Differentiate from first principles

[auru]

Homework Statement

Differentiate from first principles with respect to x: x^n (where n belongs to the natural numbers).

Homework Equations

f'(x) = Lim x→0 [f(x+h) - f(x)]/h

The Attempt at a Solution

f'(x) = Lim x→0 [f(x+h) - f(x)]/h
= Lim x→0 [(x+h)^n - x^n]/h

I need some help simplifying this.

 

[UltrafastPED]

[(x+h)^n - x^n] ... use the binomial expansion theorem to get the first few terms of (x+h)^n:

x^n + n x^(n-1) h^1 + (n|2) x^(n-2) h^2 ... where (n|2) is the number of combinations of n items taken 2 at a time.

Then simplify, and take the limit.

 

[auru]

[(x+h)^n - x^n] ... use the binomial expansion theorem to get the first few terms of (x+h)^n:

x^n + n x^(n-1) h^1 + (n|2) x^(n-2) h^2 ... where (n|2) is the number of combinations of n items taken 2 at a time.

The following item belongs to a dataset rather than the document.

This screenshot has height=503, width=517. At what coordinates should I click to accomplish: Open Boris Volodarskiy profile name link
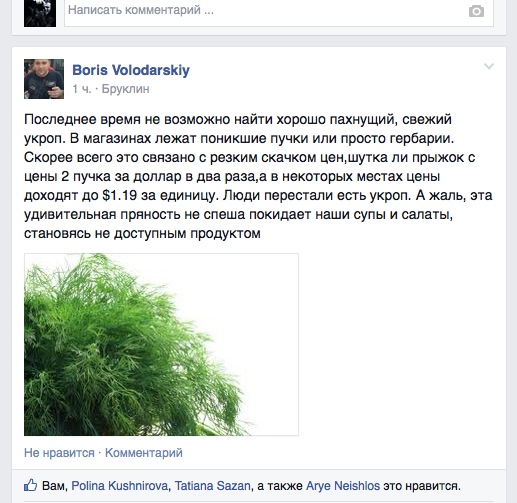point(131,70)
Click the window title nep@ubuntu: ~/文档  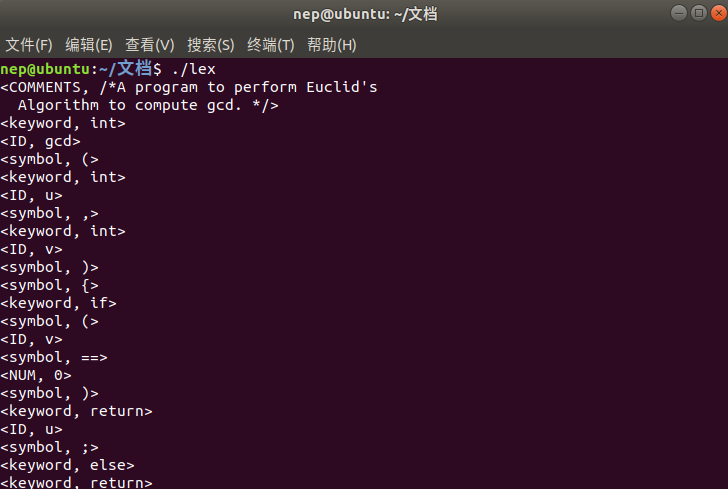pos(365,14)
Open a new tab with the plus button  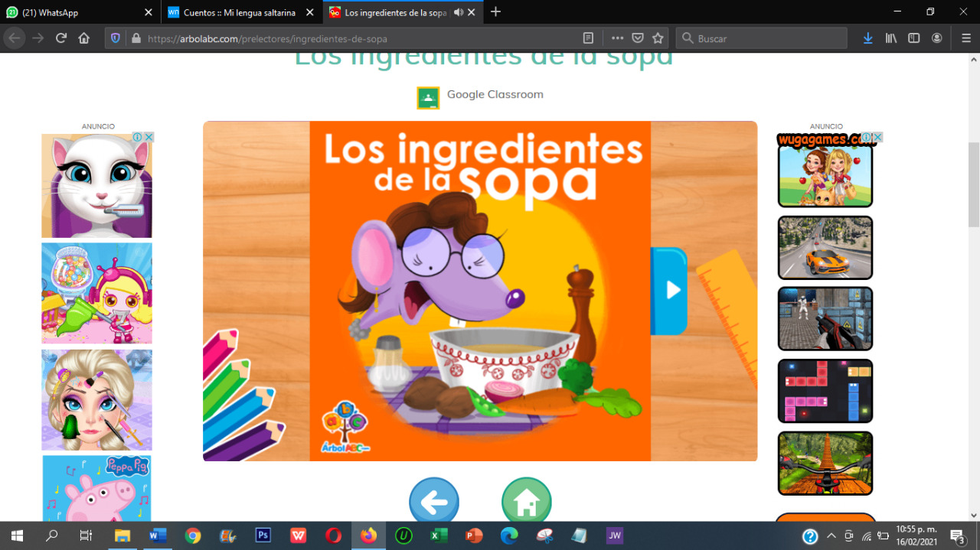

Then simplify, and take the limit.

I don't have a very good understanding of the binomial theorem. I'm not sure what this means: "where (n|2) is the number of combinations of n items taken 2 at a time" or how it helps me.

My only experience of the binomial theorem has been making the h into a 1 thus giving me (x+h)^n = [(1/h)^n].(x/h + 1)^n where n has always been given to me.

 

[UltrafastPED]

Read the Wikipedia article ... http://en.wikipedia.org/wiki/Binomial_theorem

Pascal's Triangle gives you the coefficients. Look at the pattern.

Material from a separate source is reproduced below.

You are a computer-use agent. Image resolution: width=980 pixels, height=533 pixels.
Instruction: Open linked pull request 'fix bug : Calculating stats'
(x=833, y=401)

Then divide thru by h and see what is left as h-> 0.

 

[auru]

I tried the above and just came out with x^n-1. I'm not sure where to obtain the n I need.

I'm having some serious issues with [sin(x+h) - sin(x)]/h and {[1/(x+h^1/2)]-[1/(x^1/2)]}. I think the second of which can be solved with (a-b)(a+b) = a^2 - b^2 or am I completely wrong?

 

[Mark44]

I tried the above and just came out with x^n-1. I'm not sure where to obtain the 1/n I need.

Show us what you did when you expanded (x + h)ⁿ using the binomial theorem.

 

[auru]

Show us what you did when you expanded (x + h)ⁿ using the binomial theorem.

I've just managed to do it. I expanded (x+h)^n, subtracted x^n and divided by h. Substituting 0 in for h I am left with just one term which had no h after the division, which was (n 1)x^n-1 which I now realize gives me n.x^n-1.

But I am still unsure about the others I mentioned above. I tried just about every identity I could to get the sine one to work, unless I missed something. I have lim θ→0 Sinθ/θ = 1 but I'm not sure how to make it helpful.